現時点で多くの大手日本企業の定年は60歳です。定年再雇用で65歳までの雇用義務がありますが、この再雇用に対するスタンスは企業により異なり、積極的に戦力として活用しようとするスタンスもあれば、”おまけ雇用”的にできるだけ再雇用の人数は少なく、また軽微な職務などを担当させて、実質的な戦力として見ないスタンスなどもあります。65歳までの雇用義務が発生した時点では、再雇用社員数があまり多くない企業が多く、そのためごく少数の再雇用者の処遇などはあまり大きな問題ではありませんでした。
しかし次第に定年再雇用者の人数が増加し再雇用問題は深刻さを増します。さらに今後10~15年程度は大幅にその人数が増えることが予想されます。こうなりますと、”おまけ”的な処遇では多くの再雇用者を維持できなくなります。また60歳以降の社員のパフォーマンスは、個人差が大きいことから、戦力として使える人材はそのまま高いパフォーマンスを維持してもらう方が望ましいでしょう。そのため定年後再雇用者に対しても、実力主義的な人事制度を設ける必要性が認識され始めてきました。こうなりますと60歳までの社員の人事制度を実力主義的にし、さらに65歳までもそうするのであれば、制度的には60歳定年年齢を設ける必然性がなくなり、65歳定年に延長することも視野に入ってきます。

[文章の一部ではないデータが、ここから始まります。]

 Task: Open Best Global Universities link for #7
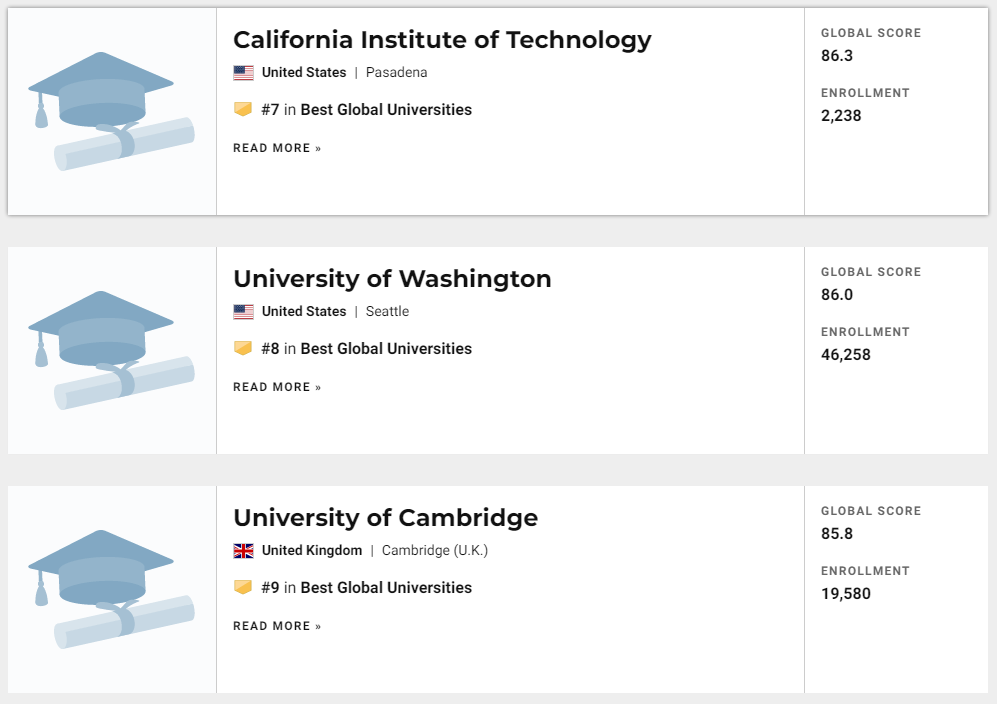tap(386, 110)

 そもそも日本の労働市場では、中堅中小企業は人手不足傾向であり、優秀な社員であれば年齢に関係なく雇用するのが一般的であります。そのため中堅中小企業では定年後再雇用は今までも普通に実施されてきていますし、定年年齢も60歳よりも遅い企業が多くあります。大手企業に比較して採用力がないため、例え高年齢でもパフォーマンスを考えると継続して雇用するのが望ましいからです。

 この65歳までの雇用義務は今後短くなることは想定できません。おそらく年金支給年齢がさらに延長されることにより、定年年齢も次第に上昇していくことが容易に予想されます。いつ時点で何歳になるかはわかりませんが、中長期的には70歳までの雇用義務延長くらいは視野に入れる必要があるでしょう。人口構成的にはあと10年程度で70歳までの雇用義務化は避けられないのではないかと思います。60歳から65歳ですら積極的な人事施策として展開できない企業が、65歳から70歳に延長されると過大な負担増と感じることでしょう。

 しかし実際には65歳や70歳の人でも、体力気力が充実している人も多くいます。中堅中小企業では元気に働いているのが現実なのです。そういう意味では新たな人材を大量に採用するのではなく、既存の社員を70歳まで使いきることへの発想の転換が必要になります。成長する企業は若手社員を大量に採用するのではなく、中高年をうまくマネジメントできるかというスタイルに変貌しなくてはならないのです。

 すでに70歳定年も視野に入れた上での長期の人事計画を立案しなければならないということと、この70歳までの高齢社員を徹底して活性化することを積極的な施策として認識するスタンスが必要になるのではないでしょうか。